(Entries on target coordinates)
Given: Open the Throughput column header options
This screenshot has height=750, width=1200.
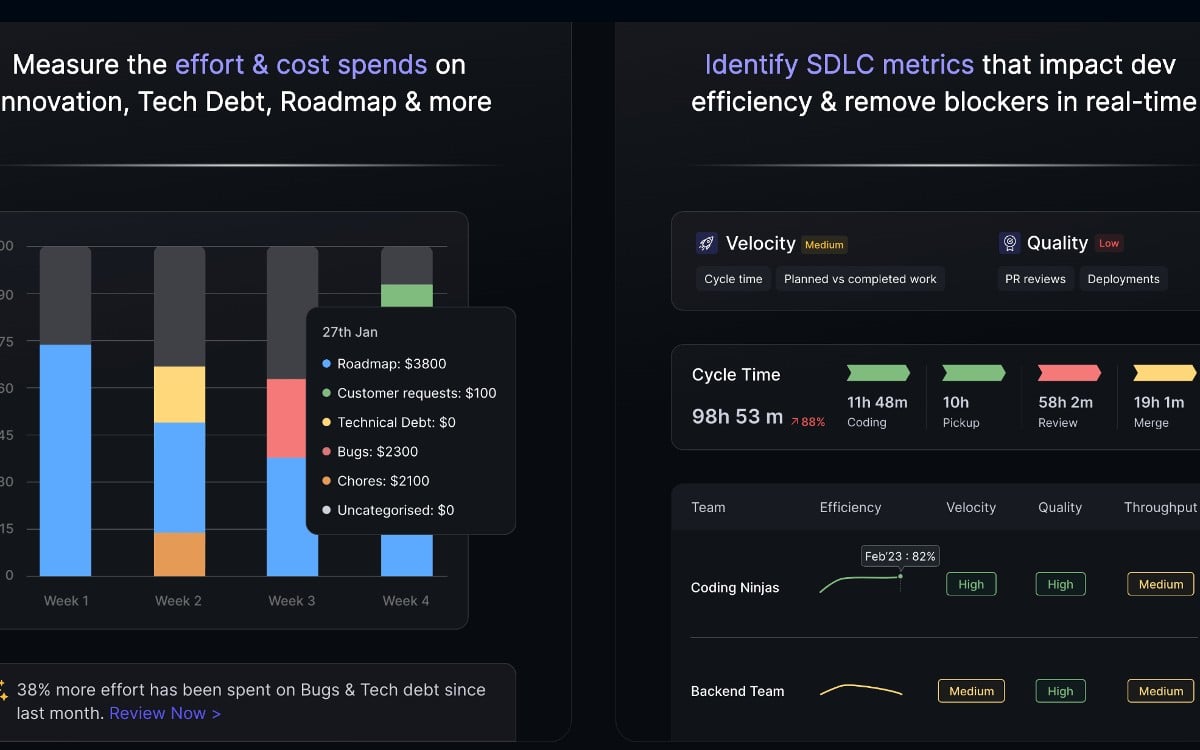Looking at the screenshot, I should pos(1160,507).
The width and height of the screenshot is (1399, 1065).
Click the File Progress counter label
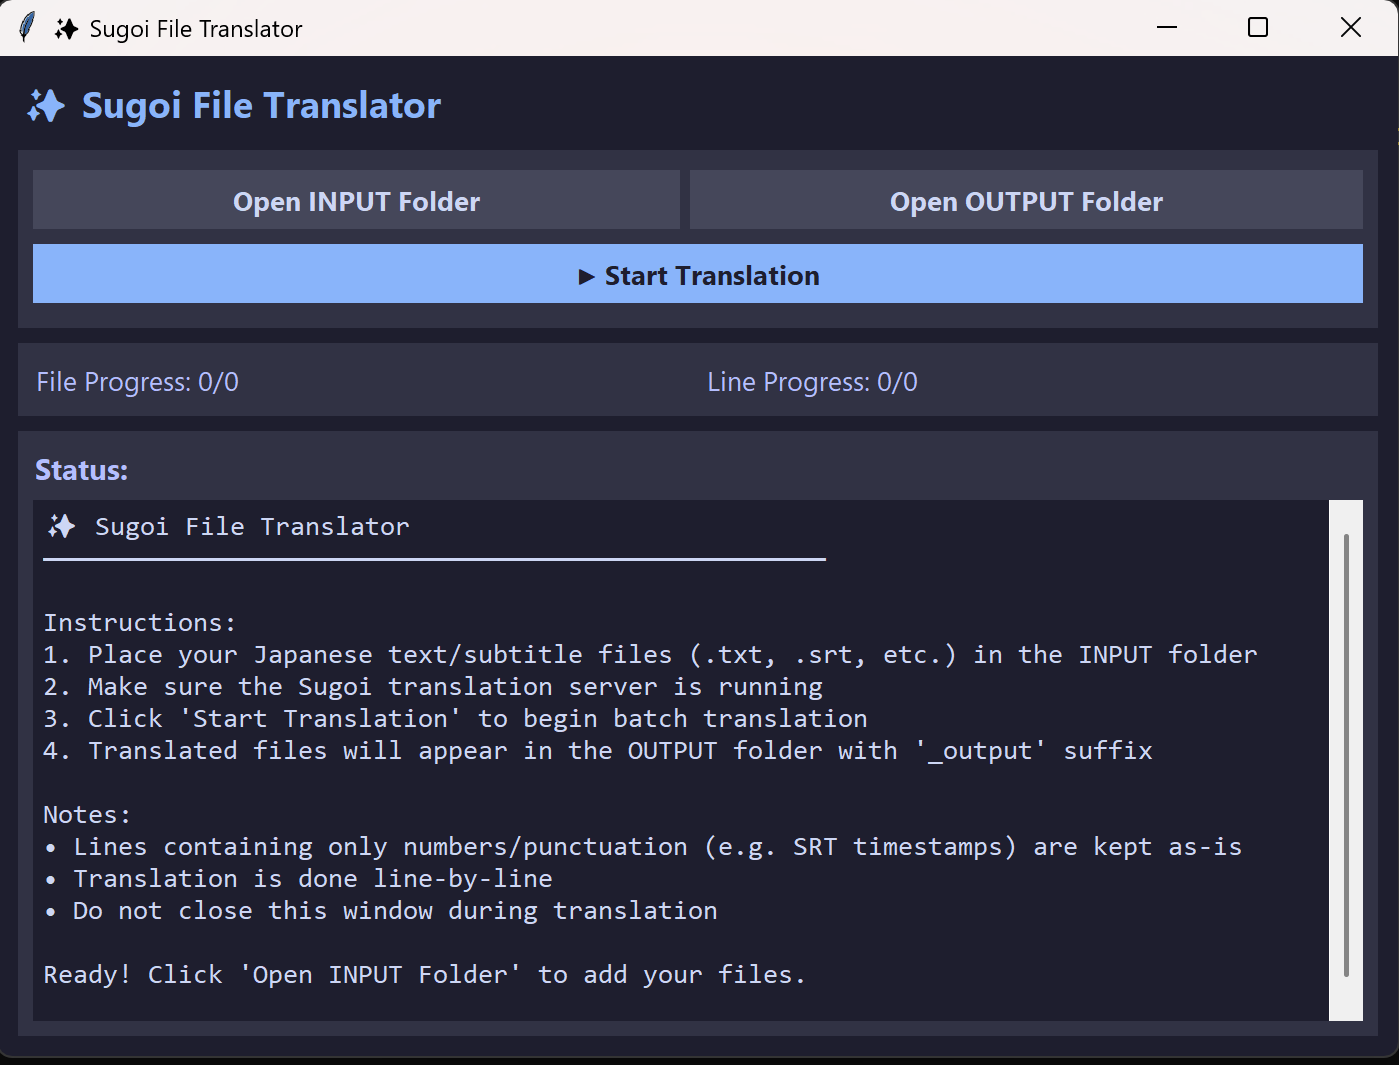[x=138, y=382]
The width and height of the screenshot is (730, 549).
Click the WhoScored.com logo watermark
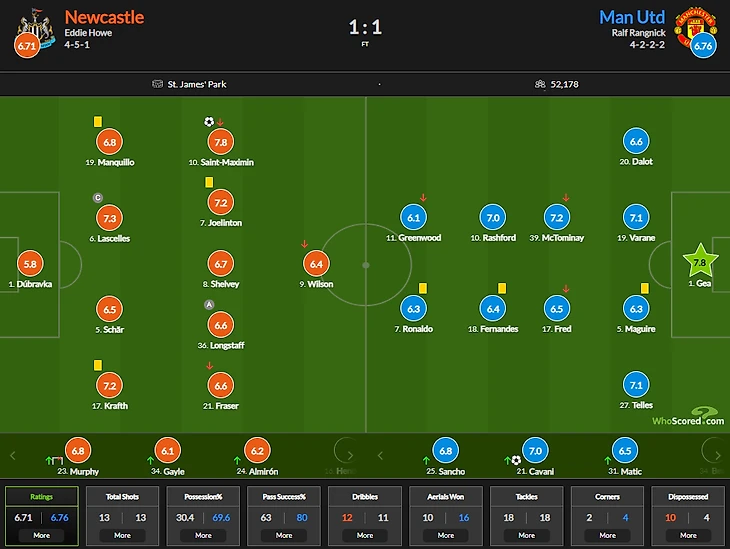692,417
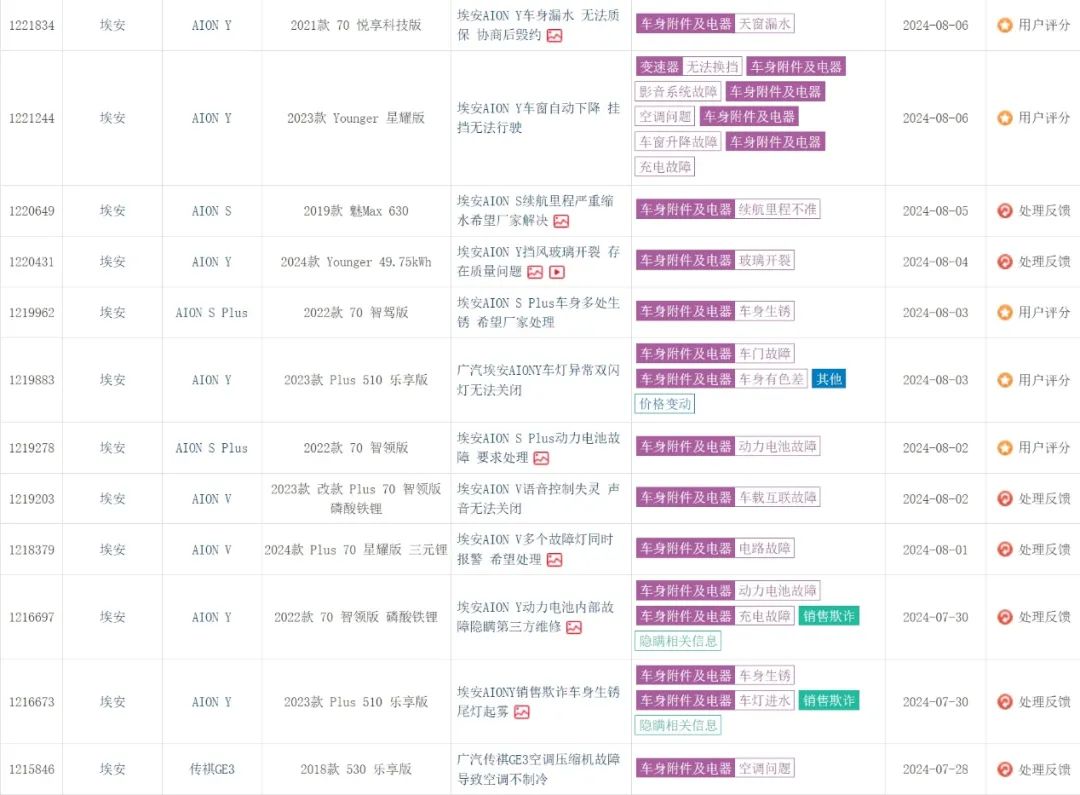Image resolution: width=1080 pixels, height=795 pixels.
Task: Click the 续航里程不准 tag
Action: [x=778, y=210]
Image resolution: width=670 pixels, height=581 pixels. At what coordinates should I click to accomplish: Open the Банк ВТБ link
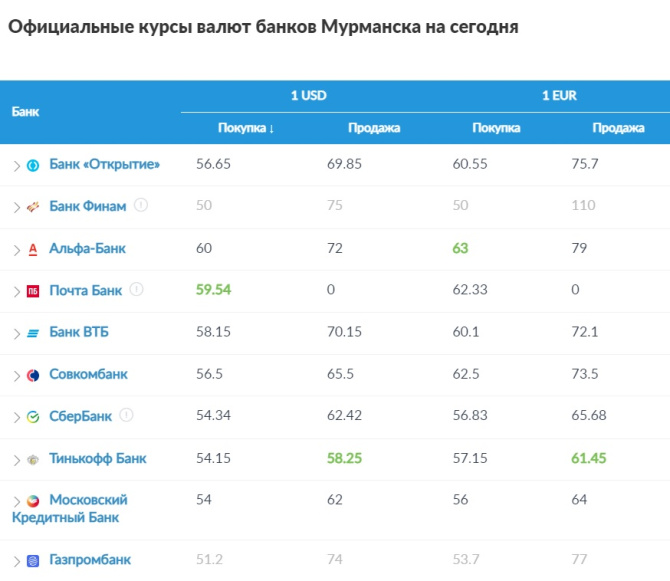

WRITTEN EXERCISE
Convert the lines above into a JSON list of strings with one string per line, skipping blank lines. Leave the pictures out.

EXERCISE ANSWER
[
  "Given: Open the Throughput column header options",
  "This screenshot has height=750, width=1200.",
  "Looking at the screenshot, I should pos(1160,507).",
  "The width and height of the screenshot is (1399, 1065).",
  "Click the File Progress counter label",
  "[x=138, y=382]",
  "The width and height of the screenshot is (730, 549).",
  "Click the WhoScored.com logo watermark",
  "692,417",
  "Image resolution: width=1080 pixels, height=795 pixels.",
  "Task: Click the 续航里程不准 tag",
  "Action: [x=778, y=210]",
  "Image resolution: width=670 pixels, height=581 pixels. At what coordinates should I click to accomplish: Open the Банк ВТБ link"
]